(Stored entries)
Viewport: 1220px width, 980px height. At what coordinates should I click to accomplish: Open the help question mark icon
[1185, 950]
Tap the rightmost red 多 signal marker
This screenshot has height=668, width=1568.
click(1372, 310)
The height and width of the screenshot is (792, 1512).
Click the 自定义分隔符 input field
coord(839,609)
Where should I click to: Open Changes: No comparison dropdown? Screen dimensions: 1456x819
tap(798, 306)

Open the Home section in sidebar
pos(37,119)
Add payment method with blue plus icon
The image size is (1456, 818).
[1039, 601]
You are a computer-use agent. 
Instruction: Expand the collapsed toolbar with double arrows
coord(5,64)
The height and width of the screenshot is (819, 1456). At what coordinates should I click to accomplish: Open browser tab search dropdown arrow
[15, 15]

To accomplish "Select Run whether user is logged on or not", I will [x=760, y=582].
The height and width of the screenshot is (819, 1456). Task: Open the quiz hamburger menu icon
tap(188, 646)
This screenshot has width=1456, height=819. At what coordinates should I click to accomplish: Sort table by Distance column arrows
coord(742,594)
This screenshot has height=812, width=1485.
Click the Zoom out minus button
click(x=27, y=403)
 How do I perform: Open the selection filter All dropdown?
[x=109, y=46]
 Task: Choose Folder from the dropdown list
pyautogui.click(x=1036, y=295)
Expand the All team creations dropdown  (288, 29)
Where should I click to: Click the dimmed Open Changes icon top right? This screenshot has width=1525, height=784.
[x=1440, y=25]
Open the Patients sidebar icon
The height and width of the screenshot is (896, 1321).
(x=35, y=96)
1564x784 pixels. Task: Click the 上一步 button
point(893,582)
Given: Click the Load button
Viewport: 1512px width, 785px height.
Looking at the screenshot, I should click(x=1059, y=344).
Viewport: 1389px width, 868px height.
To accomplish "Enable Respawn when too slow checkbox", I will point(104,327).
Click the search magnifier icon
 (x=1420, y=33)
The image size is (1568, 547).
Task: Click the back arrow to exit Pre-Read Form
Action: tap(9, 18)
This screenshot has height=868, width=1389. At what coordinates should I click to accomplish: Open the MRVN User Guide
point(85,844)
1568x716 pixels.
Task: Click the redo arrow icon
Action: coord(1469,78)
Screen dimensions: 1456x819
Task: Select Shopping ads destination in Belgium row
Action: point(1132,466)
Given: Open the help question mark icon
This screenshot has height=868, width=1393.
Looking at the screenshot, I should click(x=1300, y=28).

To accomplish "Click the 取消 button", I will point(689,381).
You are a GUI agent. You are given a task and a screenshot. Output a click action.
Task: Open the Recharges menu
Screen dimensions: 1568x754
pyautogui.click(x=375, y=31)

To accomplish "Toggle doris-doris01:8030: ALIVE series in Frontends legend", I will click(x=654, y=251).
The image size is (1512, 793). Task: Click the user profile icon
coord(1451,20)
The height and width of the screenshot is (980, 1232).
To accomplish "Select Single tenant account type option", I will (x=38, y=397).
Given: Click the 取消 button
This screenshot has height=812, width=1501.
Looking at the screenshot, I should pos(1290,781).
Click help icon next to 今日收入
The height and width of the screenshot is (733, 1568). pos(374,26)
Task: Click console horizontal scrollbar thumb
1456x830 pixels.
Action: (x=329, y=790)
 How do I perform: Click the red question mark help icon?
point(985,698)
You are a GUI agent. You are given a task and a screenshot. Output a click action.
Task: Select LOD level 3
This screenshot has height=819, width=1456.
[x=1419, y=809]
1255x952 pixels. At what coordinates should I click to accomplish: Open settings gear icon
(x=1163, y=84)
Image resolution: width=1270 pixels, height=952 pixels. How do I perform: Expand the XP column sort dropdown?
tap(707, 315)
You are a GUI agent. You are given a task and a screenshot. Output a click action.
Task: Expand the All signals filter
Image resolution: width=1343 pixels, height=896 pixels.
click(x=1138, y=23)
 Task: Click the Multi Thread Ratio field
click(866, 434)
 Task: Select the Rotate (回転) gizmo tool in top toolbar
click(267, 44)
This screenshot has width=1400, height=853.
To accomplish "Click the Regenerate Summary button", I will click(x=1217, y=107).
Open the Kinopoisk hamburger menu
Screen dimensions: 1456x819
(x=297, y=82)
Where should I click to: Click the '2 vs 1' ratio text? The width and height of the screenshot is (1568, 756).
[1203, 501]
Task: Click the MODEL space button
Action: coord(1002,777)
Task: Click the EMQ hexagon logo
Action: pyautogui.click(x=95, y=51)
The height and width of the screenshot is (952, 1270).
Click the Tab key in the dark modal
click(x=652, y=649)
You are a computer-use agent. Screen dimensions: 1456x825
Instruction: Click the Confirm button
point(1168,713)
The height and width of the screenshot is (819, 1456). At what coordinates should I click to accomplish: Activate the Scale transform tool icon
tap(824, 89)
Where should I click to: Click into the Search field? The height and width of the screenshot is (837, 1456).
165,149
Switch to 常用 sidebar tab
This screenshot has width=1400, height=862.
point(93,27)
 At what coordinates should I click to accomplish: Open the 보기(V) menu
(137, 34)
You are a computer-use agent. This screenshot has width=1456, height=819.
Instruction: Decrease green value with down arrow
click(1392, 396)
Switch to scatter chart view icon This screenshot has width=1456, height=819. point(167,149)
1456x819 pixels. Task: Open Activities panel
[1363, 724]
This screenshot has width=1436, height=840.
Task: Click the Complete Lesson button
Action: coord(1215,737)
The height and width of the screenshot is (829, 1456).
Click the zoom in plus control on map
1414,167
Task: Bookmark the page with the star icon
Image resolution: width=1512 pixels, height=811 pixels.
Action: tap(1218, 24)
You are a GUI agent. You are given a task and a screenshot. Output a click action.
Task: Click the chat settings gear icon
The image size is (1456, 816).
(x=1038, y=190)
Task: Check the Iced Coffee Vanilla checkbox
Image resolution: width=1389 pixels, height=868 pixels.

_Instructions for the task_
If a line in the data above contains "Switch", return that line.

_Task solution_
Switch to 常用 sidebar tab
Switch to scatter chart view icon This screenshot has width=1456, height=819. point(167,149)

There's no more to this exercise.